My read of his article was that its goal was to throw cold water on the notion that RMB revaluation would help bring the US economy – and the global economy – into better balance.  The basic thrust of the article was that – to quote Dr. Cowen that “the trade effects of the revaluation of the yuan are unlikely to be large,” that the evidence that the yuan is undervalued is rather weak (a “market-determined value of the yuan might well be lower than today’s exchange rate”), and that “most of the growth in Chinese exports has come from switching manufacturing and assembly from other more expensive Asian countries” so it basically is a net gain to the US (cheaper imports of goods the US already would import.   

On those points, I do disagree.  

I think the RMB’s real depreciation is a big reason for China’s big current export boom (Chinese exports to the world are growing faster than its exports to the US), that the trade effects of a significant real appreciation in the yuan would likely be significant,  that the huge surplus in China’s basic balance suggests that there is a lot of pressure for RMB appreciation barring capital flight on an absolutely enormous scale and finally, while it is true that “most” Chinese export growth has come from a shift within Asia, increasingly, Chinese export growth is coming from a shift in production to Asia, not just from a shift in production in Asia.  

Overall US imports from Asia have been rising as a share of US GDP. (Data here)

Dr. Cowen notes that any major shift in the RMB poses real challenges – as the costs (higher import prices) kick in more rapidly than the benefits (an increase in US exports – and I agree with Dr. Cowen that the impact here would be modest).    That is true.   Shifting the basis of US growth away from its current trajectory toward a trajectory based on increasing exports (to close the trade gap) won’t necessarily be easy, or painless. 

But that is one of the reasons why China needs to change.   If the US is going to grow out of its trade deficit by growing its exports, the dollar almost certainly needs to fall further.  So long as China pegs to the dollar, that means China will also depreciate v. the world.  And that is the last thing Chinaneeds.  One of the reasons -- in my view -- why the dollar's depreciation v. the euro didn't have a bigger impact on the US trade balance is that it had such a big impact on China's trade balance.

Dr.

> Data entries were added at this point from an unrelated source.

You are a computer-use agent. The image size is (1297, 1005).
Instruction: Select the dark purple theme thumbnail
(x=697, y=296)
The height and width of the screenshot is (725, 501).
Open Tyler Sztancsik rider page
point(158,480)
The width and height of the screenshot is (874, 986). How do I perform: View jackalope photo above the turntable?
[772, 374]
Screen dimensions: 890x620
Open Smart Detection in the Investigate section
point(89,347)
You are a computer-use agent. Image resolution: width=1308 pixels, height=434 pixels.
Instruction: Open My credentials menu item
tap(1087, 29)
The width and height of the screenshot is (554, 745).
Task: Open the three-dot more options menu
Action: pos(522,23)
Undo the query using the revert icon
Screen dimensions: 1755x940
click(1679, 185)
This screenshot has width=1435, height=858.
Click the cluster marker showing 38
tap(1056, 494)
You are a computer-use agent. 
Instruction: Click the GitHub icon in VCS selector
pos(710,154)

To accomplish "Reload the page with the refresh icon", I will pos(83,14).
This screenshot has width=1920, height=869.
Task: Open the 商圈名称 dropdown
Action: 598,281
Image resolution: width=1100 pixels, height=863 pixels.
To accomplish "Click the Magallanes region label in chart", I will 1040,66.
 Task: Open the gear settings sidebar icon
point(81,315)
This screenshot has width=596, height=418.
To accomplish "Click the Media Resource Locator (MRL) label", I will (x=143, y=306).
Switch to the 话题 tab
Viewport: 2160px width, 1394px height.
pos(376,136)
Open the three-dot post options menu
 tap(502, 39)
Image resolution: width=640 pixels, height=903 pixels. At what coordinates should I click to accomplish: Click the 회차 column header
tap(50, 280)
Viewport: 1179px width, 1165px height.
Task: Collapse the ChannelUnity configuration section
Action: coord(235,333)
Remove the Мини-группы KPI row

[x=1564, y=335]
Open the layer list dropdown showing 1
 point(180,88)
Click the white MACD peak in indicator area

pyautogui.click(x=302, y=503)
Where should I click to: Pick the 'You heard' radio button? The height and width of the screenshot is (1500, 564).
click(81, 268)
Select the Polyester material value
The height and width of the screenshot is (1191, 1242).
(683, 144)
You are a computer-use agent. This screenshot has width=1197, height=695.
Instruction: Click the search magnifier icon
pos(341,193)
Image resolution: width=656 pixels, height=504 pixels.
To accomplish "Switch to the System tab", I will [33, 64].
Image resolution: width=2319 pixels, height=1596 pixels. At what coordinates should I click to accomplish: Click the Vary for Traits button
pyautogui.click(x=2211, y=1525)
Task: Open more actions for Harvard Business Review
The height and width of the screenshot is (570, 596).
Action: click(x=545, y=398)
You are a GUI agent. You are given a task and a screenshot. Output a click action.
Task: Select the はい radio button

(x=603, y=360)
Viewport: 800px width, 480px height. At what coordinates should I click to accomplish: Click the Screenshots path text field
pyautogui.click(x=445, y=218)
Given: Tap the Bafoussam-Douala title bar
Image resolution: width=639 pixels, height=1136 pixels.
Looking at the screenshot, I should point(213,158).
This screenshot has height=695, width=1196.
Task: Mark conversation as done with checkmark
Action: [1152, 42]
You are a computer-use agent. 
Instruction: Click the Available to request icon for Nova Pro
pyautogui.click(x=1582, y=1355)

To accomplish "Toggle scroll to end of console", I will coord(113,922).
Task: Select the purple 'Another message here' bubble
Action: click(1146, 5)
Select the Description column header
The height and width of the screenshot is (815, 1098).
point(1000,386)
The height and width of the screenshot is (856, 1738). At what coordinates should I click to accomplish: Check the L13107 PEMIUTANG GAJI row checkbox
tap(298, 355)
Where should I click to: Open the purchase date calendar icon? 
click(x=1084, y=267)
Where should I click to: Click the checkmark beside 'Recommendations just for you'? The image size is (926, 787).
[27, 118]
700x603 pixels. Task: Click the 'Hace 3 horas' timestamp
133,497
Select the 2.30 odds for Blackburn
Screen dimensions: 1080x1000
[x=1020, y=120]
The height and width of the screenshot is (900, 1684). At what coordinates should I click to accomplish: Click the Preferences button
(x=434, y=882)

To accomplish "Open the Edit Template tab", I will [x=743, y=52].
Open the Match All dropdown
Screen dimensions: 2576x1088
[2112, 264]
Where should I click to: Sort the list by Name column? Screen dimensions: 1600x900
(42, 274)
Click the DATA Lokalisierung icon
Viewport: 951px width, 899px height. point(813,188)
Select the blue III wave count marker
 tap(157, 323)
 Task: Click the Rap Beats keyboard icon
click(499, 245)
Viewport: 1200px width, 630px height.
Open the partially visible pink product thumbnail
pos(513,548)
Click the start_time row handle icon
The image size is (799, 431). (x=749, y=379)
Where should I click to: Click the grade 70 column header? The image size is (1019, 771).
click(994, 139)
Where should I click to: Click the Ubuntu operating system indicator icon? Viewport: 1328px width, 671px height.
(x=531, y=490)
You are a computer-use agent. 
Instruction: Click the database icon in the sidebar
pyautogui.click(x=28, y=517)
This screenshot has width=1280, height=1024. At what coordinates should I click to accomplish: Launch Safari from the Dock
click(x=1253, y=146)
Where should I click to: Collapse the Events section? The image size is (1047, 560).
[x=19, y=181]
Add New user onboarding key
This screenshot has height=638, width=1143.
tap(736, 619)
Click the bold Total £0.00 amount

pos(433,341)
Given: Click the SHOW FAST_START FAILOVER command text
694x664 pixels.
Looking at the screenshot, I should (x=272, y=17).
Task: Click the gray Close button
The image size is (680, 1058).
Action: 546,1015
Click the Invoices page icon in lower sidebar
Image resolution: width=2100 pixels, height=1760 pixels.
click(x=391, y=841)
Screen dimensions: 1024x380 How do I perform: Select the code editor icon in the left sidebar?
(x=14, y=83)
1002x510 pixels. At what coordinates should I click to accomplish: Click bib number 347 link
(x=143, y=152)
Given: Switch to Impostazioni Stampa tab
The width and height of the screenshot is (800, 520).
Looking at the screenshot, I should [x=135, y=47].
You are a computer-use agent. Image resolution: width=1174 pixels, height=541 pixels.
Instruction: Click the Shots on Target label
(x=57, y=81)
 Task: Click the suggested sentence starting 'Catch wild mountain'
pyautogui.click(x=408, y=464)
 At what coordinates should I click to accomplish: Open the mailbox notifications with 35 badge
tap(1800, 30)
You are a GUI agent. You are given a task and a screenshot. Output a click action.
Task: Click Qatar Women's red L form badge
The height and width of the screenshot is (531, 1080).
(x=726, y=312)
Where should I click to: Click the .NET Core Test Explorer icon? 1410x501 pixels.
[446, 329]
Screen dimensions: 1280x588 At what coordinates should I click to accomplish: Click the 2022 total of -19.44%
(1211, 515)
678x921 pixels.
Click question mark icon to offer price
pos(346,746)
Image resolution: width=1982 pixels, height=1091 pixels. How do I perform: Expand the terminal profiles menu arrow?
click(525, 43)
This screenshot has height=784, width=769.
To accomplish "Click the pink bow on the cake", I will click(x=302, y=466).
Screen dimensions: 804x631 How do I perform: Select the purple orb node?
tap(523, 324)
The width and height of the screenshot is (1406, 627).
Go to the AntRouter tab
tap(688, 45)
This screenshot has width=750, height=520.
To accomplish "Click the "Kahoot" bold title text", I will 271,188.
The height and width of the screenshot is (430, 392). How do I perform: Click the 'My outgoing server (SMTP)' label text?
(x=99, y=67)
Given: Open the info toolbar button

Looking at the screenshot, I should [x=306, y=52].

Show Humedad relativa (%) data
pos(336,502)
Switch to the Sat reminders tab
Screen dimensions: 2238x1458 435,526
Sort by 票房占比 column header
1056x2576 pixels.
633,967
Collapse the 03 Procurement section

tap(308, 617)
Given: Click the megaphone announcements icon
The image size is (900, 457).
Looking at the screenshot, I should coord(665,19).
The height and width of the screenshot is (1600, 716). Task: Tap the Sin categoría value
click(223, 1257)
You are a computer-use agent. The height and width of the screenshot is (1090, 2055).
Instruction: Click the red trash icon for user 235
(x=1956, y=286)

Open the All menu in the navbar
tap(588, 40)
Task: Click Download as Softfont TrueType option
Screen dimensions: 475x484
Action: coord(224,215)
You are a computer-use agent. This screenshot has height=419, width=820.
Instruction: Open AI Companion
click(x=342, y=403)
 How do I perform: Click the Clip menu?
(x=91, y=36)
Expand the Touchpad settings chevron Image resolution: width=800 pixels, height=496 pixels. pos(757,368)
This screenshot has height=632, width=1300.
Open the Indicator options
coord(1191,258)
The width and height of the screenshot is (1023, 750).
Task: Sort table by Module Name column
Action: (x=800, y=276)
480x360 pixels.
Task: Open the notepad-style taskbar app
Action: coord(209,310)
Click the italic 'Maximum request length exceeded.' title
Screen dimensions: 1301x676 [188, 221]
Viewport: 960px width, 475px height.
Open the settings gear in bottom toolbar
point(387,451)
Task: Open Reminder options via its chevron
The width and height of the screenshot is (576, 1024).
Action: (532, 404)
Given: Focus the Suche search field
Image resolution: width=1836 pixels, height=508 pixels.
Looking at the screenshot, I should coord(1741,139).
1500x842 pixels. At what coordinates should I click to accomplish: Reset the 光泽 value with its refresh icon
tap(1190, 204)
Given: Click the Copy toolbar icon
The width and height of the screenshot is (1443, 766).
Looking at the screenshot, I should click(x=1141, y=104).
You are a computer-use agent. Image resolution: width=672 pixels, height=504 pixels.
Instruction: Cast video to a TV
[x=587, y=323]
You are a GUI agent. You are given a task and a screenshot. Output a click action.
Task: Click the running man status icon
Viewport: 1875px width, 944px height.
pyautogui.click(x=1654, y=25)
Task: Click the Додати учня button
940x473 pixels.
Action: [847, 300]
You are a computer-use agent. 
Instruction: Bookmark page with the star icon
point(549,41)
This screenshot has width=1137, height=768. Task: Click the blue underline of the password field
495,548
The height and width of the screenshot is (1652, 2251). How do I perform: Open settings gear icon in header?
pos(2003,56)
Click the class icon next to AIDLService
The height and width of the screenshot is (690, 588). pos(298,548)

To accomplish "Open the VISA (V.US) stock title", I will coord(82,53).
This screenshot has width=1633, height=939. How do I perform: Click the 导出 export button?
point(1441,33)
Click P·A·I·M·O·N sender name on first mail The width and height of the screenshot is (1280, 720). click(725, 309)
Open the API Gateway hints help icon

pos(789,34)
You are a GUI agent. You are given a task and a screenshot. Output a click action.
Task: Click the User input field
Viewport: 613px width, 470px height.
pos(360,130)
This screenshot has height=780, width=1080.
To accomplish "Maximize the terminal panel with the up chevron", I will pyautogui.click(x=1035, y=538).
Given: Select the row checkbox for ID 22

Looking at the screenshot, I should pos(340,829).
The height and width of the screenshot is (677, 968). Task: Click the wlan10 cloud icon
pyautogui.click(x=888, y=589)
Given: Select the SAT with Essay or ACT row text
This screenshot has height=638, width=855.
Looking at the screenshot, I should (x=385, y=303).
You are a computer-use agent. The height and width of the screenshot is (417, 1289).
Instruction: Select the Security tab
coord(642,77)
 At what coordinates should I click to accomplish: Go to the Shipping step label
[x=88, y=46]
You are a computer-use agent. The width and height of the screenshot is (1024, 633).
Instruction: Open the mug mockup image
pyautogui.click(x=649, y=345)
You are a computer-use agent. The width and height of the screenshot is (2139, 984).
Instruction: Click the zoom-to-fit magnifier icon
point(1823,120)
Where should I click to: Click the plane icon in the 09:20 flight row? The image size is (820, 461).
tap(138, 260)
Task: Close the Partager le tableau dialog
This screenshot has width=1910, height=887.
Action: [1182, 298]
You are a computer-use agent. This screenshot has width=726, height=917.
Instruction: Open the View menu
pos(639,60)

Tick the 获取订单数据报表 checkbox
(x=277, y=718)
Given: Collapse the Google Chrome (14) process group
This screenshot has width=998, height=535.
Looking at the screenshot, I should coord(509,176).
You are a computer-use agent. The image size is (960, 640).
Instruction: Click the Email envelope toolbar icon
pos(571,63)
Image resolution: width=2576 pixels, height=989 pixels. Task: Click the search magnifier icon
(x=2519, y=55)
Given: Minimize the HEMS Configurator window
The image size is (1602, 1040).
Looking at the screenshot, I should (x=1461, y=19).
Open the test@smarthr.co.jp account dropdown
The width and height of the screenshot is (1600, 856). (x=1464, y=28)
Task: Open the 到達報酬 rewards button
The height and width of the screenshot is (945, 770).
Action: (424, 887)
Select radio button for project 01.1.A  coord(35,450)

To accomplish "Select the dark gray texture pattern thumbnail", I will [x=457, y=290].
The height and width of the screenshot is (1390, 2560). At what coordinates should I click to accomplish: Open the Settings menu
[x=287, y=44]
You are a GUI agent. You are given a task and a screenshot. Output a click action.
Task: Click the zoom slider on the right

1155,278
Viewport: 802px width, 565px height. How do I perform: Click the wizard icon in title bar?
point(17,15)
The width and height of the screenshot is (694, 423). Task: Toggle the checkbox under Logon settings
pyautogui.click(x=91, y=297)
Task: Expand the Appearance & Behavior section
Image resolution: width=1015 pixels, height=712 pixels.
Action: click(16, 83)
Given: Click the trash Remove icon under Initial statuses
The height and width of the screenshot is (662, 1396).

Cowen thinks the US has too high a propensity to spend.  I agree.   But that propensity to spend is partially a function of China’s propensity to lend, so to speak. 

I consequently think Dr. Cowen set aside the long-term costs of US dependence on a Chinese (financial) subsidy – something Dr. DeLong ably highlights.   The interest-sensitive sectors of the US economy have benefited from Chinese purchases of US debt.   No one disagrees to my knowledge.  But I like Dr. DeLong, I worry about the long-term impact this has on the composition of US output (too much investment in homes, too little in other sectors) and the risk that at some point, China may take the subsidy away. 

Realistically, the risk may be less that China will stop subsidizing the interest-sensitive sectors of the US than that China may prove unwilling to increase the subsidy in now provides interest-sensitive sectors in the US should a change in global conditions increase the cost of providing that subsidy.

As Dr. Cowen notes, China has been far more willing to finance the US than I expected two years ago.  But I would expect at some point there will be a limit to even China's capacity to absorb massive reserve increases.  China has managed $250b.  But in some scenarios, it might need to do $400b.  Would it?